En Europe, l'indice qui synthétise l'activité dans l'industrie et les services est à son plus haut niveau depuis huit mois. Aux Etats-Unis, le moral du consommateur s'améliore, et la Chine voit les premiers fruits de son plan de relance à 460 milliards d'euros. L'hiver économique fait place à un timide printemps. Exit le dollar comme couverture en période de grands froids. Le billet vert fait les frais du réveil de l'appétit pour le risque.

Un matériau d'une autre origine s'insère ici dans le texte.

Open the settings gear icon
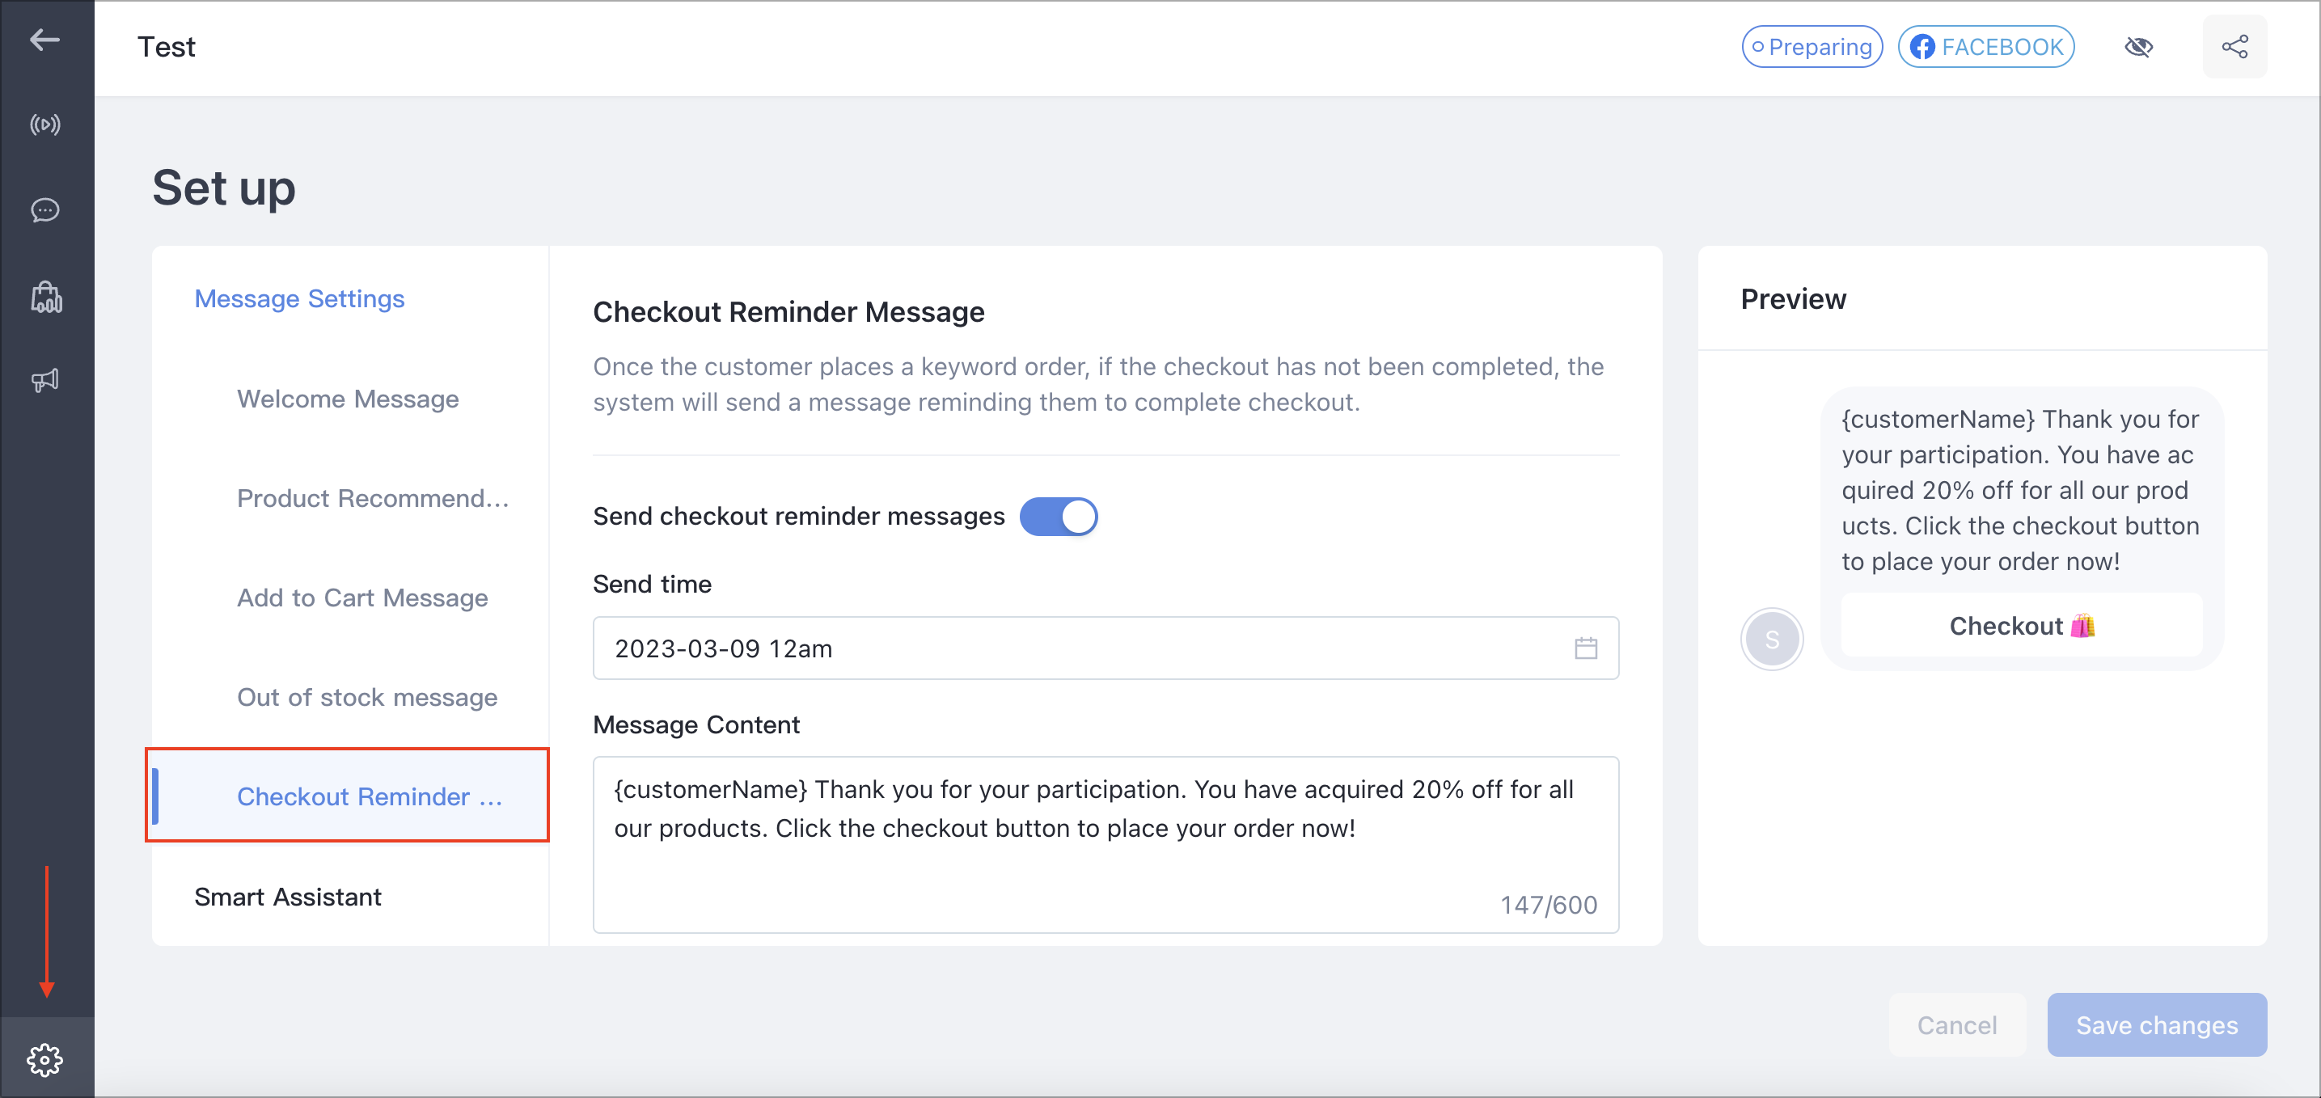This screenshot has width=2321, height=1098. [x=45, y=1059]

Mais on peut aussi voir le verre à moitié vide. Le roi dollar vacille car si la crise semble jugulée, il faut maintenant en payer l'addition. L'Amérique a besoin d'argent, de beaucoup d'argent - plus de 3.000 milliards cette année selon la banque Goldman Sachs - pour combler son déficit budgétaire et financer son plan de soutien aux banques. On craint la mauvaise humeur de la Chine, premier créancier étranger qui promet d'être plus regardant à l'avenir, et le couperet des agences de notation qui pourraient confisquer aux Etats-Unis leur "AAA", synonyme de bas coûts de financement. Enfin, les marchés redoutent que la politique activiste menée par la banque centrale américaine pour éviter la déflation ne dégénère en? anticipations d'inflation. Le débat agite les membres de la Fed elle-même. L'été s'annonce chaud sur les monnaies.